Hi there! It has been a while since I have written. I am alive still but living on a prayer! Really!!! I feel that there is so much that I need God's help with right now. I am constantly trying to check in with prayer and see how I am doing and feeling. We had General Conference just a few weeks ago and like always it filled my soul and buoyed up my faith. I know that faith cane be built upon by our experiences. When we have a faith promoting experience we can remember it. That is why General Conference is so powerful for me.
I also felt like there was some really good challenges issued. First, Russell M Nelson issued a challenge to read everything in the scriptures about the Savior. He said to go to the topical guide under "Jesus Christ" and to read the subtitles. President Thomas S Monson issued a challenge to read the book of Mormon everyday and ponder on them. I have been trying to help my children get in the habit by reading a verse a day. Keeping it simple and getting them used to daily promises that will help them stay strong and righteous the rest of their life. We want the end result that often tines we forget about the work we must do to get where we want to be spiritually.
I like these kind of challenges. Challenges that help me become stronger. It is harder when you are experiencing a challenge that you don't want and are not sure how you will make it through. You just want someone to take it off your shoulders. Challenges are faith building if we are humble and ask the Lord for help. Then he guides you little by little.
I have been searching and searching for answers. I have read so many people claiming to have found a cure for what ails them. For a while I thought that I was on my way to wellness. But it is a slow progress if any. I had to take a break from research and writing my book this week. I felt like I was going to go crazy! I just have been trying to enjoy our spring break. It is colder than I would like for Spring but we had a few good weather days. We went to an amazing park one of the days. It was huge! Here are some pictures from the Veteran Memorial Park in West Jordan.

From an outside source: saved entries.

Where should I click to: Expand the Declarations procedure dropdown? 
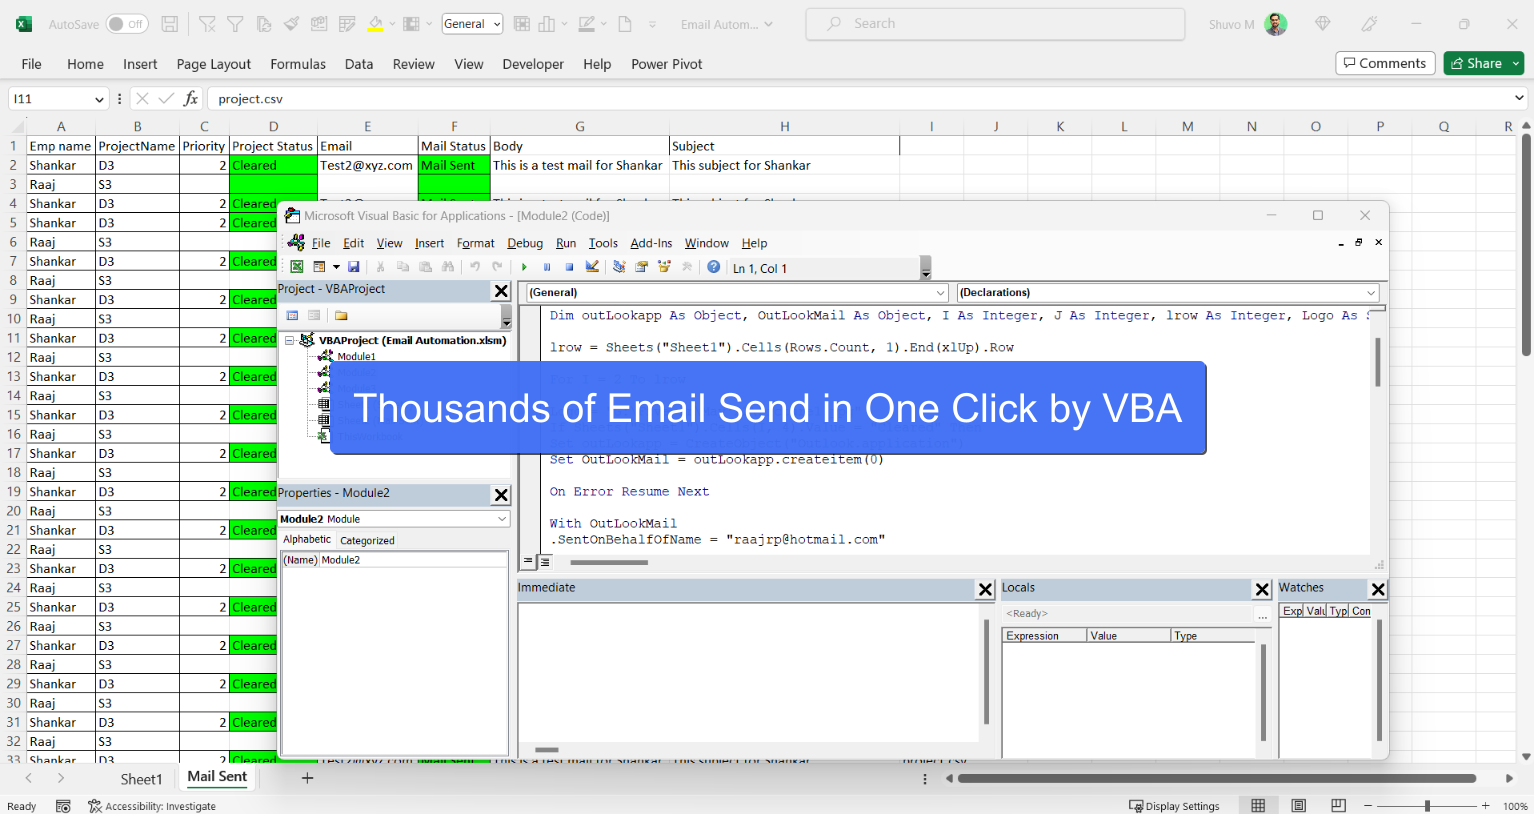pos(1371,293)
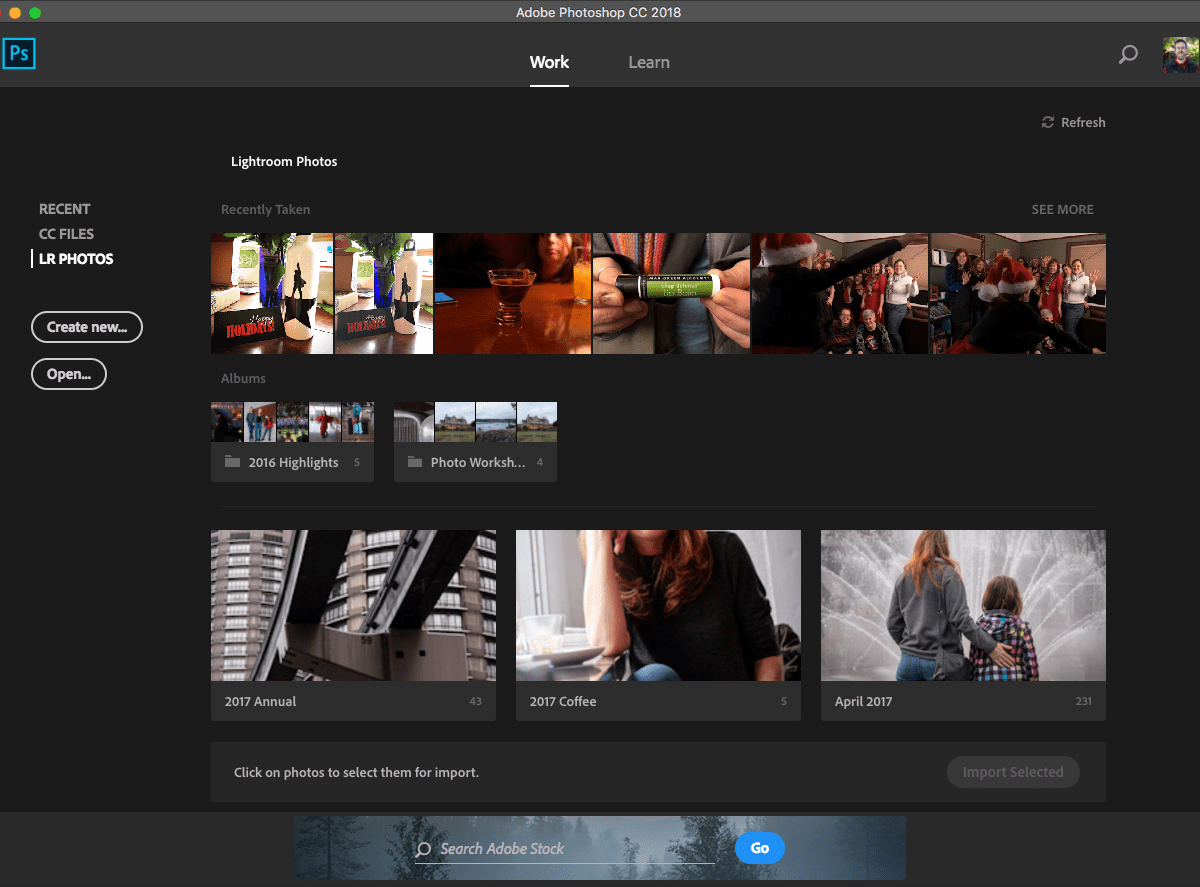Switch to the Learn tab
The width and height of the screenshot is (1200, 887).
[648, 62]
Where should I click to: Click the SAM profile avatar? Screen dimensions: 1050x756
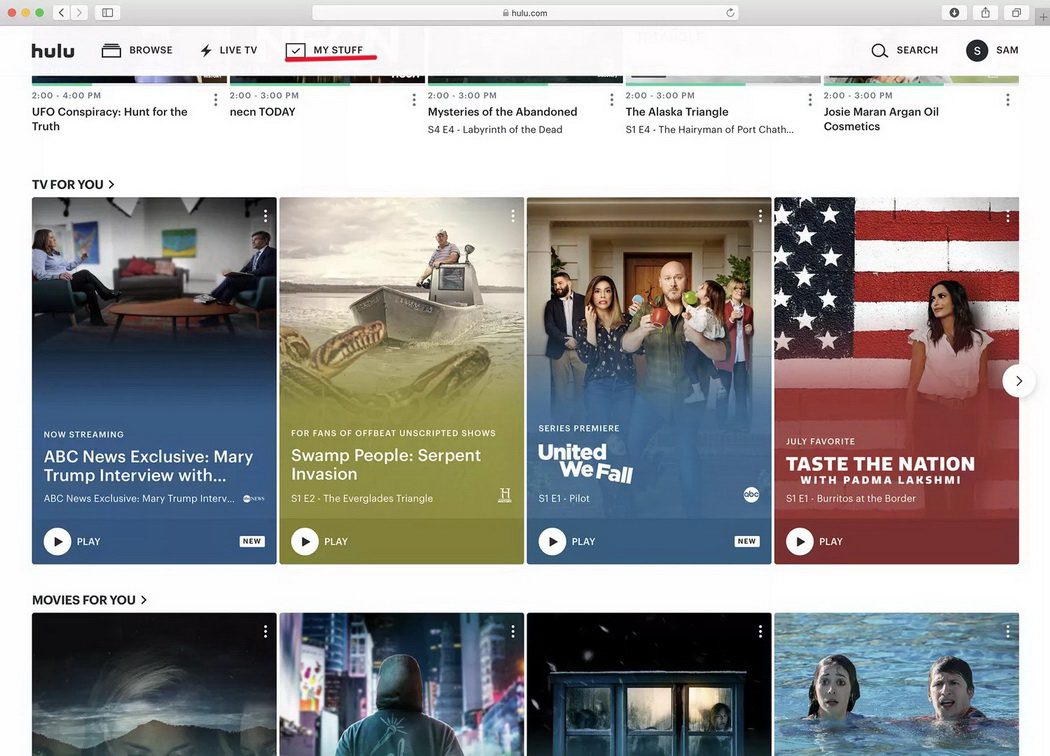pos(977,51)
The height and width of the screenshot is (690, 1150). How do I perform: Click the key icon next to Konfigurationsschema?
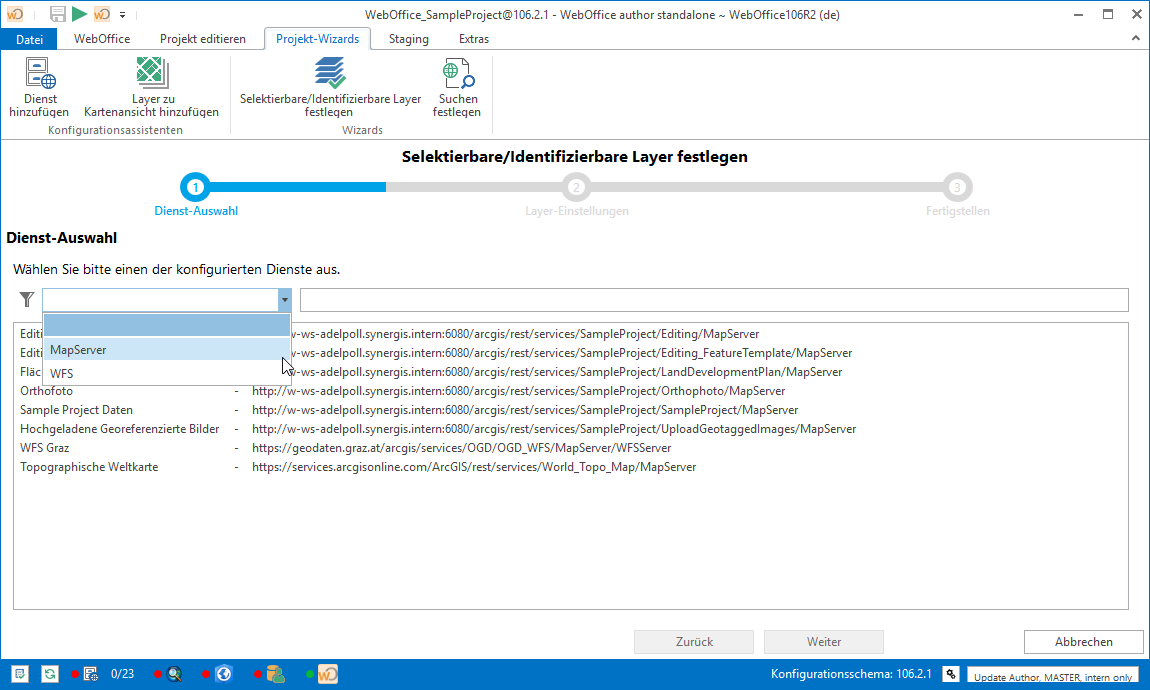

I crashed on Sunday after such a busy week. On the diet and health front is not so great to report. That is probably the biggest reason why I haven't been writing. I don't want to be boring or whiny, but I also feel like part of this blog is about my continuing journey, so I am taking a chance and sharing it. It is ever changing just like our weather. I am still losing a lot of weight not in a good happy way. To give a little background of 10 years of health issues. I was about 115 pounds when the stomach pains started again. This was after I had been off gluten for about 3 years. I thought that would fix it all. After the birth of my son and finding out, to my horror, that he couldn't eat hardly anything, I went on the same diet he was on until I could wean him off of nursing. Then after he was weaned I celebrated for like a week eating whatever I wanted except gluten, I discovered the stomach pains returning. My doctor took me off of dairy and that snowballed over the years into taking more and more out of my diet. Things are getting worse and new diagnosis are popping up like annoying pimples! I have had many struggles with my newest diagnosis of Premenstrual Dysphoric disorder (PMDD)It makes my normal depression seem like a rabbit in comparison. It is a severe a disabling form of pms. I felt like I was making progress but am back to broth and chicken and a select veggies. I cook broth and chicken every four days. Ever heard of Gaps diet. It is not where you get to go shopping at the gap and eating a smoothie or something. What about low Fodmap? I feel like and intestinal zoo and no way to cage these animals! I think my stomach still hurts because of SIBO (Small intestinal bacteria overgrowth) but I haven't been tested yet, so I won't know for sure until I do.I have also been trying to get my family to eat less gluten because of some suspected sensitivities I have noticed with the kids but it is a challenge. Most of our snacks are now gluten free though. Its a lot to handle just with mine and my little boys health as a full time job. That is only covering the fuel we put in our bodies. We still are trying to mesh all of our unique mental health needs and strong personalities. Someone please help me!!! It was a nice spring break but I can't keep this pace up!!!
It feels like I am a one woman band. I am carrying all these things around and trying to manage them. Instead of them sounding melodious and harmonic they sound dissonant like I threw them all up in the air and let them come crashing down. Bang. Boom. Bong. Crash! I don't know how to play these instruments individually let alone at the same time! I am not sure what to do first. I want to focus on my kids and husband but my health keeps throwing me off. Then I am forced to focus on my health instead of a guide and help to my family. That is my visual for overwhelm.Feeling overwhelmed and paralyzed are feelings that I feel often despite not wanting to. What is a girl to do? Keep trying because that is what I do even if the odds are against me. That's me living on a prayer and doing what I have to do to survive!